Back in 1977, when I was still young, my father-in-law acquired a beast of a machine -- a big 7-horse Troy Bilt rear-tine tiller that was the envy of this part of Belcher Mountain Road. Well, okay, there weren't any close neighbors then, and few neighbors now, but it was a marvel. It would tear up patches of ground on this old farm pretty fast and turn them into nicely-tilled gardens for more than three decades of garden bounty. There's not a long growing season up here at about 3,000 feet, but it's a mighty productive short season when there's just enough rain and not too much wind.
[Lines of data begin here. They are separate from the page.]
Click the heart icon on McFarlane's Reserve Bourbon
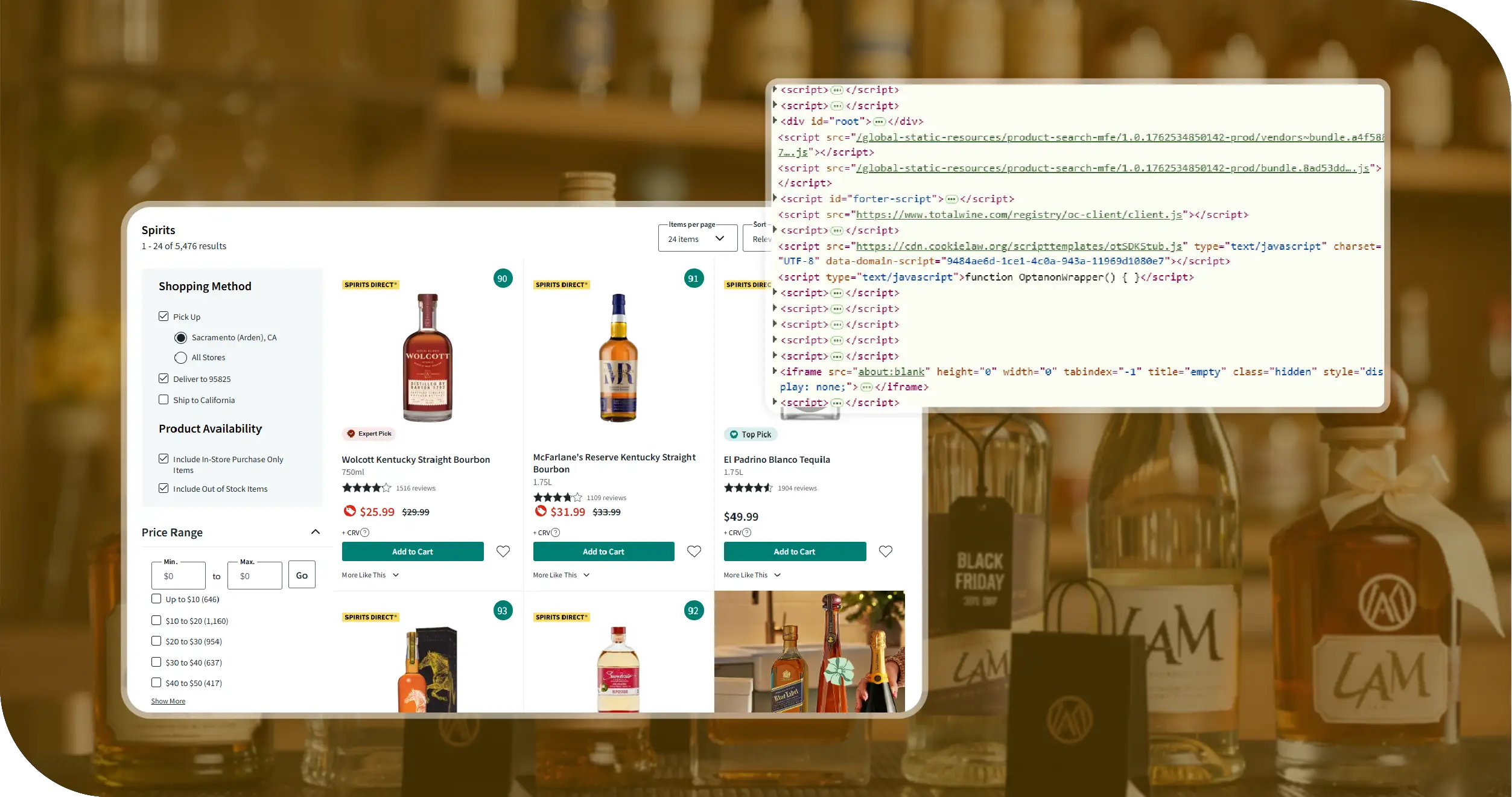 point(694,551)
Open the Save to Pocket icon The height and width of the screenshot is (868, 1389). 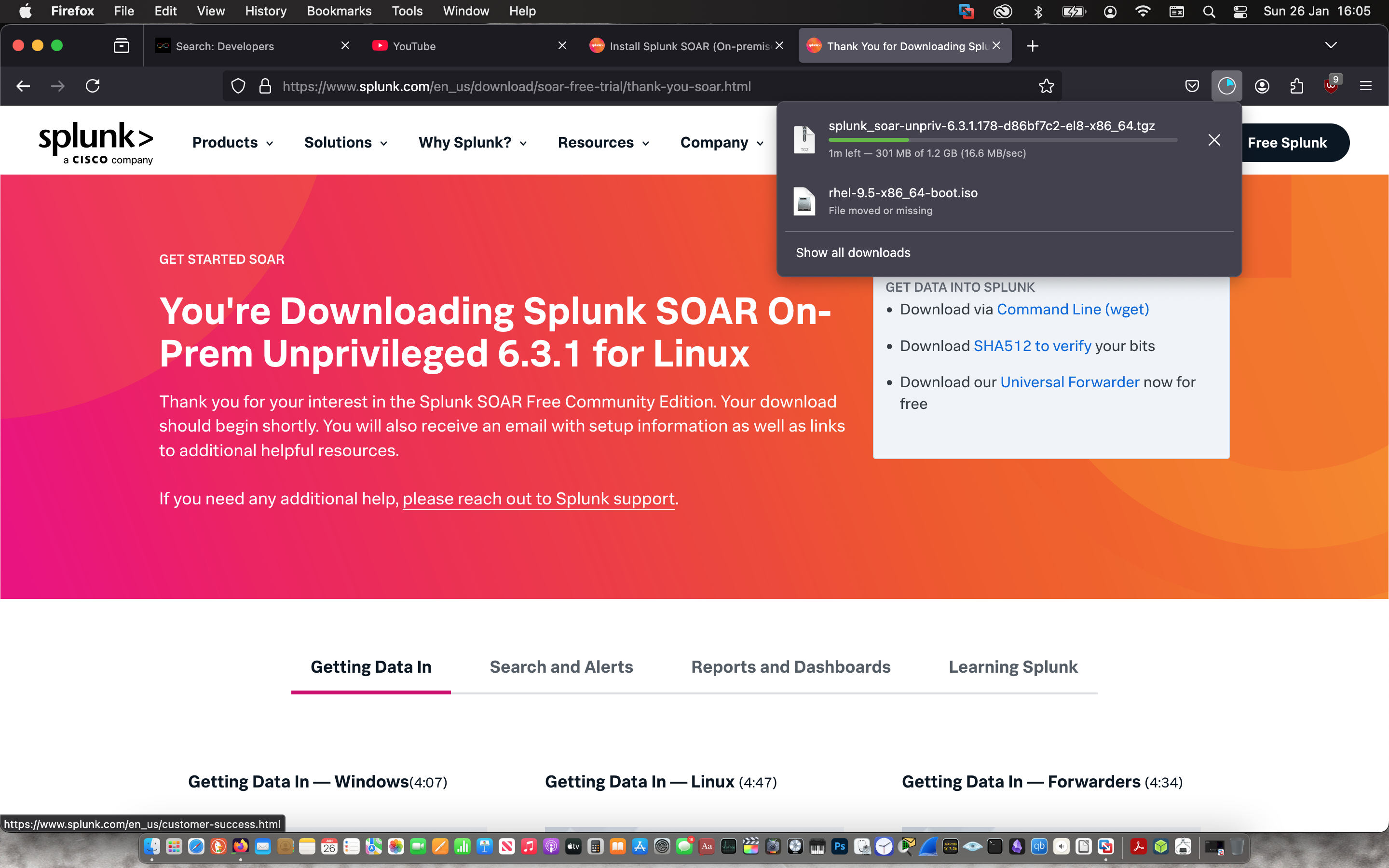pyautogui.click(x=1192, y=86)
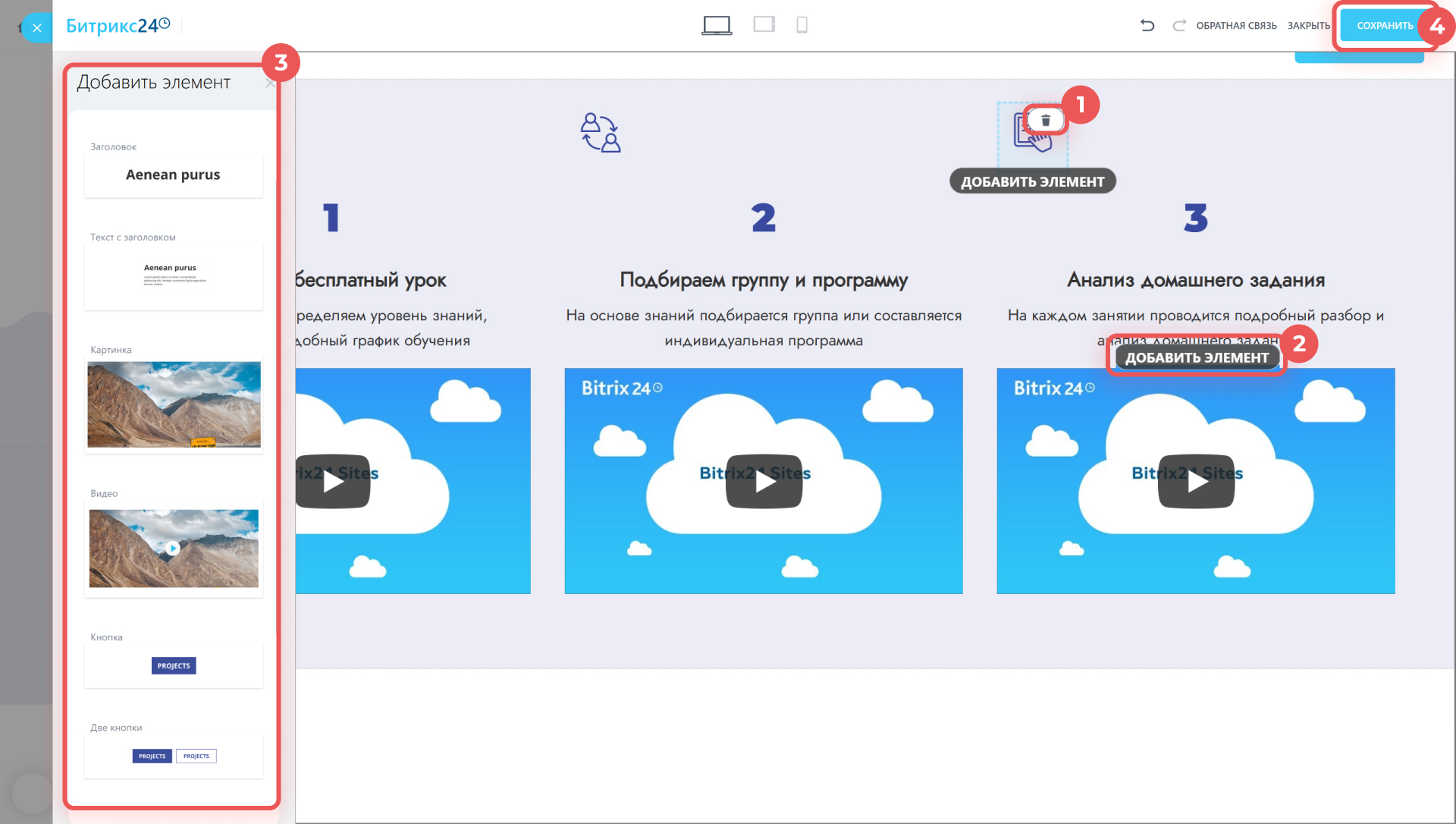The width and height of the screenshot is (1456, 824).
Task: Switch to desktop preview mode
Action: (x=716, y=25)
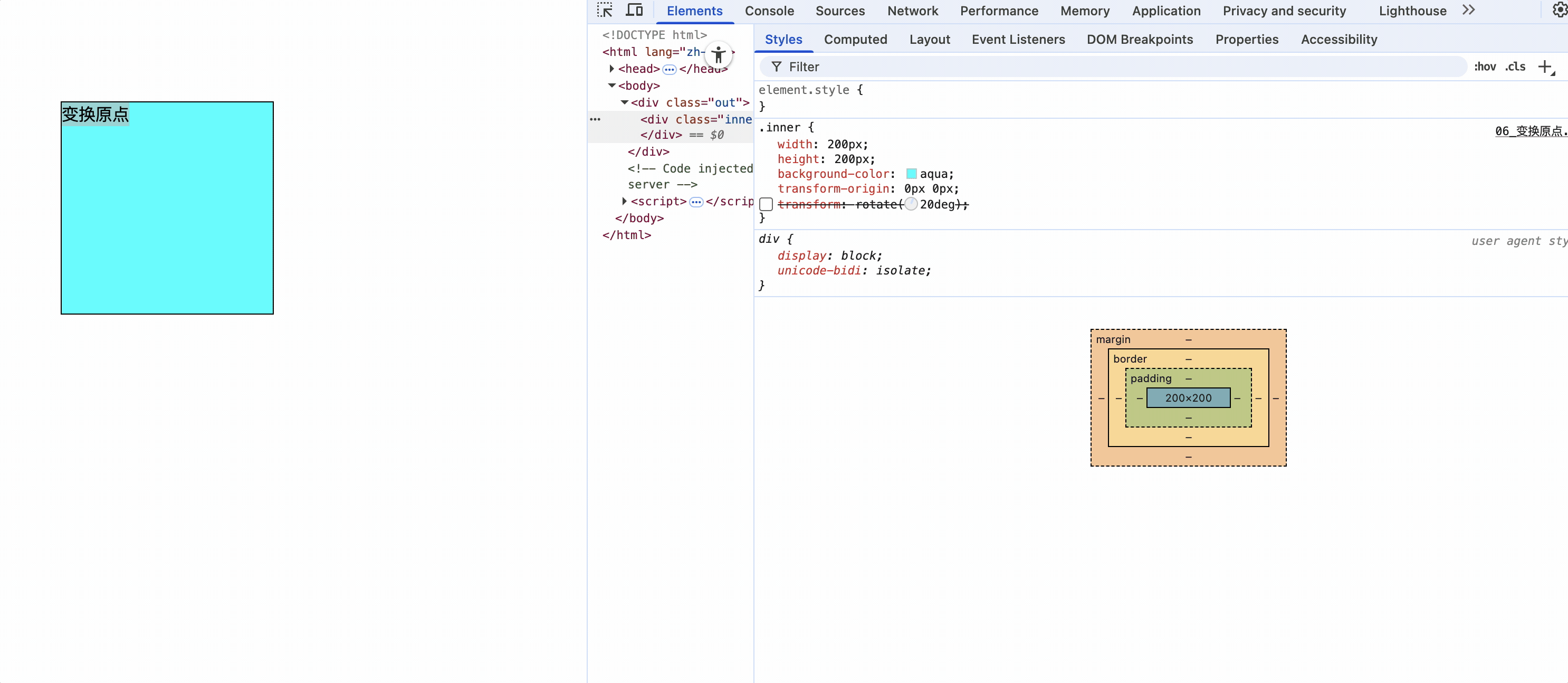Open the rotate angle clock picker
This screenshot has height=683, width=1568.
coord(911,205)
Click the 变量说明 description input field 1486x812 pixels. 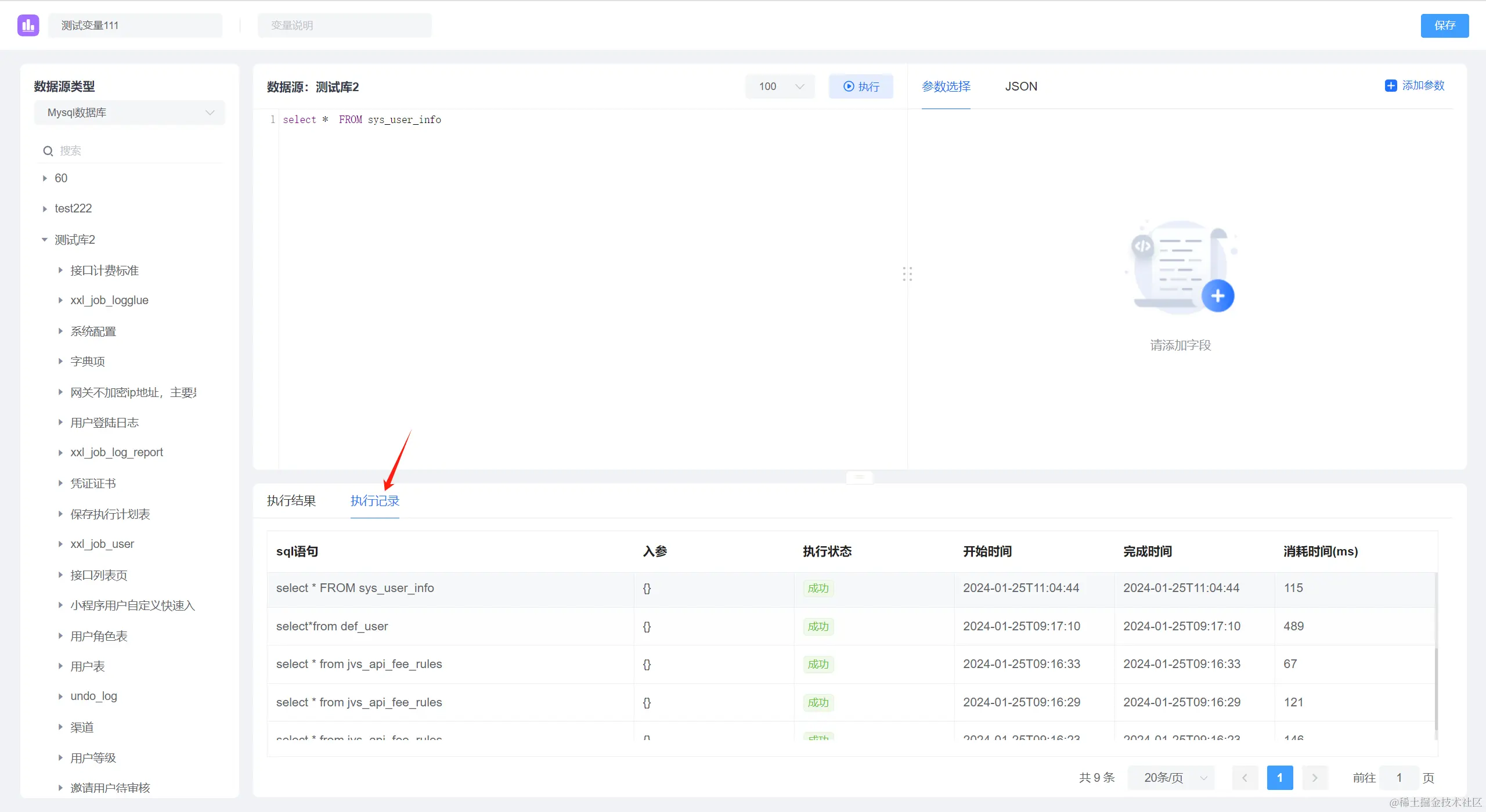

Thing is, a 38-year-old tiller can be a lot of work just to get ready to have it do all the work. I sent this old boy to the shop last fall for a good worming-out, new plug and new fuel line. Even when it gets good care, it's a chore just to crank, as I relearn each spring. The pull-cord is a good four feet long and requires throwing some body weight with it. When 10 pulls don't do the trick, it's back to the basics. Fuel cock opened? Choke on "on"? Fuel valve opened up just right? Tiller controls on neutral? Sigh. Sometimes, when nothing else works right, you just have to pull the plug, squirt in some WD 40 or some such, and crank it into life, hoping the thing won't blow itself to pieces. Then it's a matter of wrestling the thing down to the garden, through the gate and into position to till a straight line for the potatoes. And this point, I was pretty worn out pulling on the cord, but happy to finally be ready to till.
I was five feet away when the wheel came off. I hope no one could hear me over the roar of the old engine, because the air momentarily turned blue -- what the great editor and professor Jim Shumaker would have described as a flow of molten profanity. Somehow the beast had dropped a bolt on the port side of the tiller and the wheel had simply done what it was bound to do: spun itself off the axle. This resulted in half a morning looking in the grass for the missing bolt (futilely); running back to the barn to find a replacement (four candidates, with nuts, just to make sure I got the right size); back down to the garden to see which of them would fit (one of them), and then another 20 minutes while I figured out how to tighten down a two-inch bolt in a space where there is insufficient space to insert two fingers, let alone one socket wrench and one crescent wrench (more molten incantations.)
At last I got it all together and fired back up and heaved into position to begin tilling. Cranked up the fuel feed, threw it into forward and slow, and held on as it bucked and jumped and bounced side to side whenever it hit a rock of any size. The first pass approximated what artists call an S-curve, but I figured out how to straighten it out -- by throwing myself on top of the tiller, hoping that 180 pounds of old man would help stabilize a beast that still plenty of go and not much whoa.
When I finished, it looked pretty good, but I felt like I had just gone 10 rounds with Strangler Lewis. I retired to the house, found a shady spot on the deck and read the latest Rick Bragg book for a couple of hours in quiet bliss. Those 'taters could wait for another day.